PECOM RACING – Despite a fraught start to the year, the car still has to rank as one of the contenders with the driver lineup of Soheil Ayari, Pierre Kaffer and Luis Perez-Companc, which is about as good as can be achieved within the P2 class structure. In need of a strong result for WEC points.
STATUS GRAND PRIX – One of two Irish teams entered, showed respectable speed in practice at Spa before an accident forced the team's withdrawal. Of the drivers, former BRDC award and GP3 race winner Alexander Sims is a promising youngster joined by GP2 veteran Yelmer Buurman and a several-time Le Mans starter in Romain Iannetta. Not a favorite, but should run above average with its Lola Judd coupe.
LOTUS – There's little “Lotus” about the Kodewa-run squad other than its engine badging, and the driver lineup isn't stellar, but this team was a lap away from finishing a respectable seventh in class at Sebring. Another car that is unlikely to contend on outright pace but could figure in if it's reliable.
JOTA – European LMS regulars, Jota snatched an unlikely but popular P2 class win at Spa as gentleman racer Simon Dolan drove what many considered the race of his career alongside regular Sam Hancock. Third driver Haruki Kurosawa provides stability with five prior Le Mans starts, including a prior P2 class podium in 2007. The team's Zytek Nissan doesn't have the best driver lineup in class but is a strong contender to punch above its weight.
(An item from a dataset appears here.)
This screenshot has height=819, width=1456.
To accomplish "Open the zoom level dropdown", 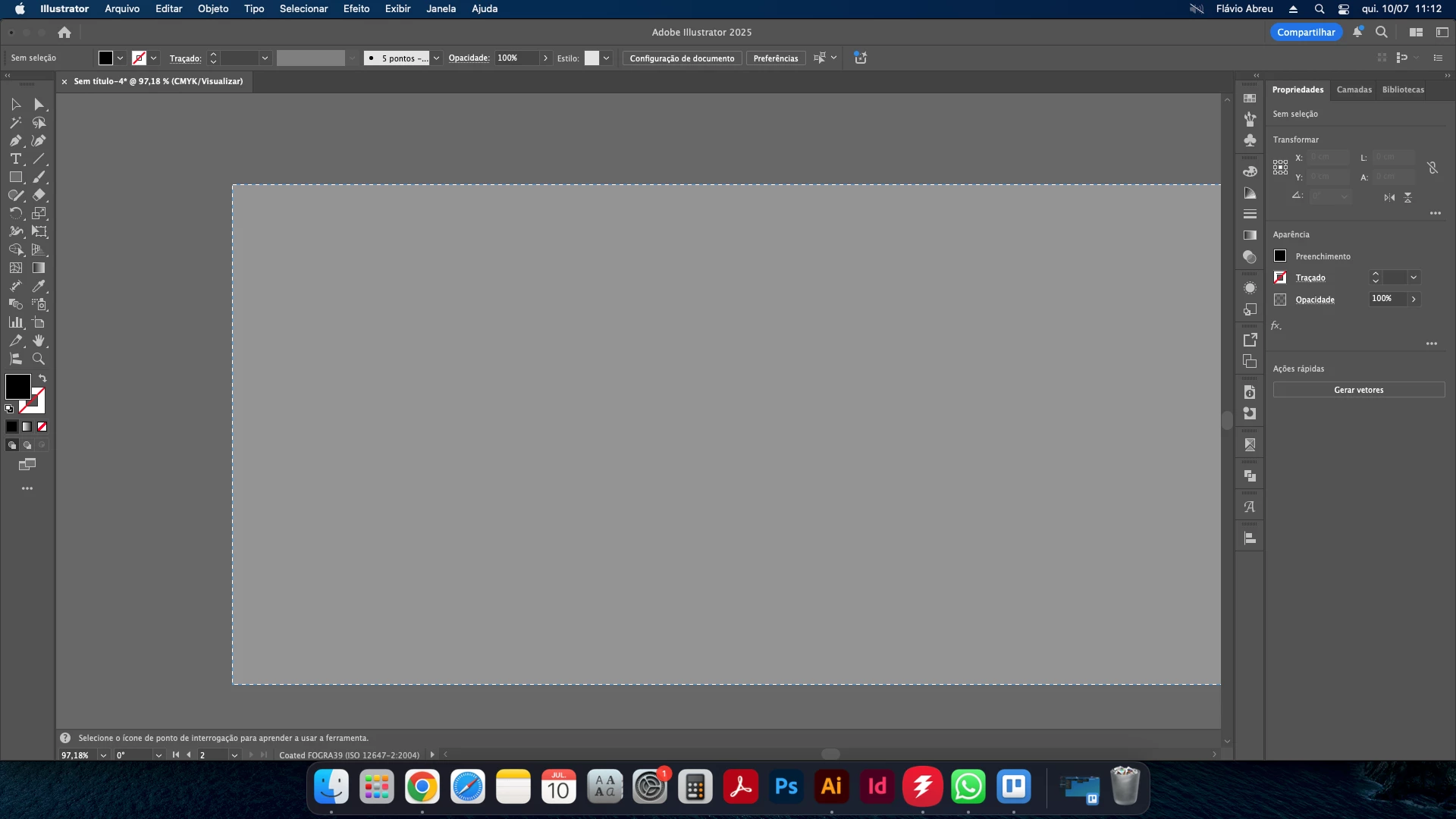I will (103, 755).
BOUTSEN GINION RACING – Belgian squad is one that will probably fly under the radar. An ELMS regular is another with the ORECA 03 Nissan, and it's where Shinji Nakano will race this year. Finished a respectable fifth in P2 at Spa.
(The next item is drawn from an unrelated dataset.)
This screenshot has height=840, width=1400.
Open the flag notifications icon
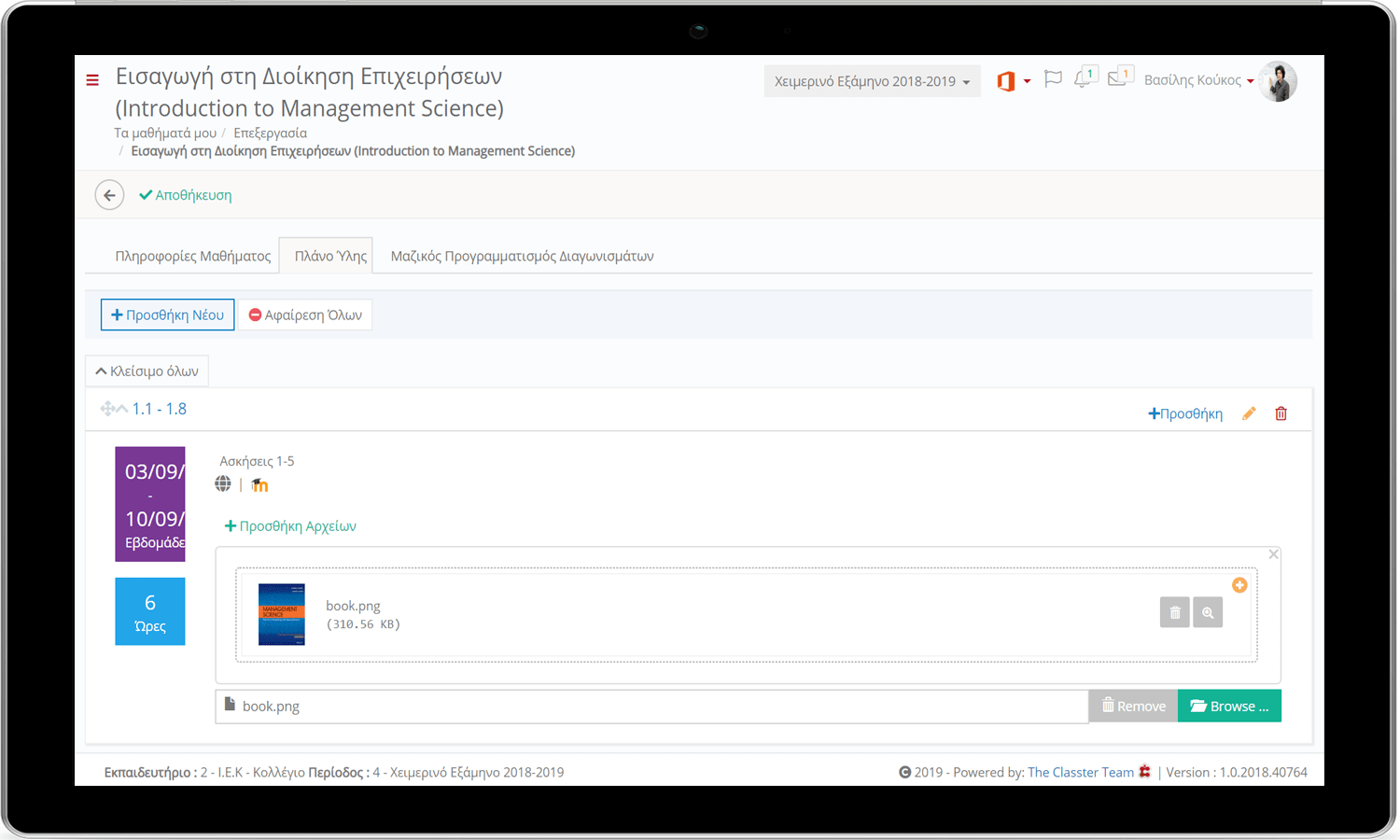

THIRIET BY TDS RACING – Won this year's ELMS opener at Paul Ricard, but the depth of field there versus Le Mans will make this race an uphill struggle to repeat. Its ace in the hole, though, is veteran Christophe Tinseau as part of the lineup in another ORECA 03 Nissan.
MURPHY PROTOTYPES – No, this isn't the realization of a rumor-mongering stuffed bear's dream to compile a P2 effort for Le Mans. Instead, the team led by Greg Murphy has a podium finish from Spa to carry it into the race, and an above-average driver lineup in Warren Hughes, Brendon Hartley and Jody Firth. In the class's pro-pro-am, nature, Murphy's No. 48 car is only one of three to have two platinum-rated drivers – the highest classification per FIA regulations. The team has the popular ORECA 03 Nissan package and could contend for a podium.
GULF RACING MIDDLE EAST – The team has done little to impress anyone in two races thus far. Rather amateurish spins at both Sebring and Spa, one car ranking outside the necessary qualifying threshold at Sebring (the No. 29) and a relatively weak driver lineup inspires little confidence with its two Lola B12/80 Nissans. The one upside is Stefan Johansson in the No. 28 car, but that's about it.
RACE PERFORMANCE – The Swiss-entered team has the lone ORECA 03 Judd package and Le Mans veterans Michel Frey, Ralph Meichtry and Jonathan Hirschi on board. Hirschi's respectable but the combination of car and a deep class will make scoring a result difficult. Sixth last year will be hard to beat.
EXTREME LIMITE ARIC – Merely starting will be an accomplishment for the lone Norma-Judd, which incurred a heavy accident at Spa. The combination of car, driver lineup and depth of the field will see this car firmly entrenched in the bottom half of the class.